Exact repetition of the whole listing is what this exercise asks for.
**********
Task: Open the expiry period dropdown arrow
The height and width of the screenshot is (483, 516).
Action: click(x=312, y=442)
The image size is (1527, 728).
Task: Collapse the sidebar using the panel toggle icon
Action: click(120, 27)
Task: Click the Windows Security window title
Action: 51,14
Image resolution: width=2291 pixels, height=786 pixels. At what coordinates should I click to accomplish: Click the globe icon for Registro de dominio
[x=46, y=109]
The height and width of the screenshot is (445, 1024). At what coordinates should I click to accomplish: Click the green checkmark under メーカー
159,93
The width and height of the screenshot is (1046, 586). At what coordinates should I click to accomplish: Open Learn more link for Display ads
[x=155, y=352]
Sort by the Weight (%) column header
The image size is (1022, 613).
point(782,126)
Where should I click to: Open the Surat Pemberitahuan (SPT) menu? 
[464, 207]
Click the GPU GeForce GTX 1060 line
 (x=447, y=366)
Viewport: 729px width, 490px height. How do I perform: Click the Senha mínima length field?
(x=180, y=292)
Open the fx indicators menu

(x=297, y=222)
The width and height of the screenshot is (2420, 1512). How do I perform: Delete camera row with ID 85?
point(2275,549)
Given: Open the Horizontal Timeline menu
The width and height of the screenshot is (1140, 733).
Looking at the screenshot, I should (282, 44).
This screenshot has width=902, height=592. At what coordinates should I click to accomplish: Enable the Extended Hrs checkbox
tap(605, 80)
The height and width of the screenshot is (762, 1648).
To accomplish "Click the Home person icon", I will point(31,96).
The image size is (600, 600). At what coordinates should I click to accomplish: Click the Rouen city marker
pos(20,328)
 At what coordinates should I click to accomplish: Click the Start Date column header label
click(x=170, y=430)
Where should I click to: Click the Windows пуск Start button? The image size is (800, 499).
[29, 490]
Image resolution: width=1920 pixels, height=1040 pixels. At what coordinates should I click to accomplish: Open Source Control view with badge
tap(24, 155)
**********
**SOLUTION BELOW**
Task: Open the expiry period dropdown arrow
The height and width of the screenshot is (483, 516).
Action: click(x=312, y=442)
The image size is (1527, 728).
Task: Collapse the sidebar using the panel toggle icon
Action: click(120, 27)
Task: Click the Windows Security window title
Action: 51,14
Image resolution: width=2291 pixels, height=786 pixels. At what coordinates should I click to accomplish: Click the globe icon for Registro de dominio
[x=46, y=109]
The height and width of the screenshot is (445, 1024). At what coordinates should I click to accomplish: Click the green checkmark under メーカー
159,93
The width and height of the screenshot is (1046, 586). At what coordinates should I click to accomplish: Open Learn more link for Display ads
[x=155, y=352]
Sort by the Weight (%) column header
The image size is (1022, 613).
point(782,126)
Where should I click to: Open the Surat Pemberitahuan (SPT) menu? 
[464, 207]
Click the GPU GeForce GTX 1060 line
 (x=447, y=366)
Viewport: 729px width, 490px height. How do I perform: Click the Senha mínima length field?
(x=180, y=292)
Open the fx indicators menu

(x=297, y=222)
The width and height of the screenshot is (2420, 1512). How do I perform: Delete camera row with ID 85?
point(2275,549)
Given: Open the Horizontal Timeline menu
The width and height of the screenshot is (1140, 733).
Looking at the screenshot, I should (282, 44).
This screenshot has width=902, height=592. At what coordinates should I click to accomplish: Enable the Extended Hrs checkbox
tap(605, 80)
The height and width of the screenshot is (762, 1648).
To accomplish "Click the Home person icon", I will point(31,96).
The image size is (600, 600). At what coordinates should I click to accomplish: Click the Rouen city marker
pos(20,328)
 At what coordinates should I click to accomplish: Click the Start Date column header label
click(x=170, y=430)
Where should I click to: Click the Windows пуск Start button? The image size is (800, 499).
[29, 490]
Image resolution: width=1920 pixels, height=1040 pixels. At what coordinates should I click to accomplish: Open Source Control view with badge
tap(24, 155)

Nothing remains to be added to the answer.